A Guide to All the Laws Changing From 1 July 2021

Introduction

This end of financial year brings with it a number of important legislative changes. This includes changes to superannuation, tax, consumer law, aged care, and medicare – all of which commence on 1 July 2021. Many of the reforms will be beneficial in enhancing superannuation, decreasing tax, and improving aged care quality. In this article, we’ll give an overview of the major changes and how they may impact you this July.

1. Superannuation

The government is making several changes to enhance the superannuation system in Australia. This includes increases in the superannuation guarantee, contributions cap, and changes to how super accounts run. 

The superannuation guarantee will increase from 9.5% to 10%. This is the minimum amount the law requires employers to pay into their employee’s super funds. Employers must ensure that they update their payment systems so that they are paying the correct amount.

The contribution caps are also increasing, which is relevant to self-managed super funds (SMSF). Concessional contributions are payments made into an SMSF that the law considers to be a part of a SMFS’s assessable income. The cap on concessional contributions increases from $25,000 to $27,500. Non-concessional contributions are contributions made into a SMSF that are not considered as part of the SMSF assessable income. The cap on non-concessional contributions increases from $100,000 to $110,000.

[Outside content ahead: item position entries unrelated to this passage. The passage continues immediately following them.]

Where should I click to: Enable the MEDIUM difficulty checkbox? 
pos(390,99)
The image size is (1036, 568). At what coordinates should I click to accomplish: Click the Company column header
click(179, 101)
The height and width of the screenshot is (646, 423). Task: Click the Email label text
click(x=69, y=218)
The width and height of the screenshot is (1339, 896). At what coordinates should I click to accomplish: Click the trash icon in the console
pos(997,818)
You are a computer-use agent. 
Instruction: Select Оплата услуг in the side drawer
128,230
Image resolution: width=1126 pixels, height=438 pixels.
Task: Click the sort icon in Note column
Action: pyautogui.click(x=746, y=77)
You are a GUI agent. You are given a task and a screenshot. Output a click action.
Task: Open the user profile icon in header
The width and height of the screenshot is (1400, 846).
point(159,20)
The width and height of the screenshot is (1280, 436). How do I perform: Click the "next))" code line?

Finally, the government is also making changes to how super accounts run. Employees will no longer have a new super account every time they start a new job. Instead, the same super account will follow employees through each new job. The government estimates this change will save approximately $2.8 billion over 10 years, by eliminating duplicate fees, insurance, and lost earnings. 

For more information, you can read our guide on ‘How does superannuation work (employee)’

2. Tax

Last year the Treasury Laws Amendment (A Tax Plan for the Covid-19 Economic Recovery) Bill 2020  introduced an offset for low and middle-income tax for the 2020-21 financial year. This now extends to the 2021-22 financial year. The low and middle-income tax offset is available to all taxpayers with an income of up to $126,000. 

Some businesses may also benefit from changes to tax, with the base rate entity company tax decreasing to 25%. Businesses will be eligible if they have both an annual turnover of less than $50 million, and 80% or less of their assessable income is base rate entity passive income. This decrease is down from 26% in 2020-21 and is much less than the 30% rate for all other businesses.

Base rate entity passive income is:

  • corporate distributions and franking credits on the distributions
  • royalties and rent
  • interest income
  • gains of qualifying securities
  • a net capital gain
  • an amount included in the assessable income of a partner in a partnership or a beneficiary of a trust, to the extent it is traceable to an amount that is otherwise base rate entity passive income.

For more information, you can read our guide on ‘How tax works for each business structure’.

3. Consumer Law

The definition of a consumer is expanding as goods or services with a value of up to $100,000 are caught by the consumer guarantees. This is an increase from $40,000 which was originally set in 1986. The increase, therefore, brings consumer law in line with the modern-day value of goods adjusted for inflation. 

Suppliers will need to review their goods and services to ensure that they are complying with the consumer guarantees as per the Competition and Consumer Act 2010 (Cth).

For more information, you can read our guide on ‘What are consumer guarantees’

4. Aged Care

Following the Royal Commission, the government is making several changes to improve aged care. The Aged Care and Other Legislation Amendment Bill 2021 aims to reform the Aged Care Act 1997 (Cth) with changes set to take place on 1 July 2021.

The reforms target restrictive practices, which is as any practice that has the effect of restricting the rights or freedom of movement of the care recipient. It may involve the use of chemical or physical restraint. Under the new law, restrictive practices are a last resort, and providers of restrictive practices must meet certain requirements. The law also gives the aged care commissioner powers to issue civil penalties for breaches. 

5. Medicare

The government is making several changes to the Medicare Benefits Schedule (MBS) which lists all the medicare services the government subsidies. This change will impact approximately 900 MBS items. The effect of the reform is to bring the MBS up to date with contemporary medical practice and make some procedures more cost-effective for patients. 

The government estimates the changes will primarily impact orthopaedic, cardiac, and general surgery, though there is some uncertainty as to how significant this change will be. Increased rebates will, in particular, affect orthopaedic, plastic, reconstructive, general surgery, and gynaecology and patients will welcome the increased refunds. 

The government is also adding new procedures to the MBS list including RTMS, a treatment for depression, and ambulatory blood pressure monitoring which helps to diagnose high blood pressure. 

Conclusion

Many of the laws changing on 1 July 2021 will have a significant impact on businesses and individuals. Readers should note that many of the changes are likely to change again next financial year, as the government implements wider plans in relation to superannuation, tax, and aged care. If you have any questions around how these laws may affect you, we recommend that you get in touch with a lawyer.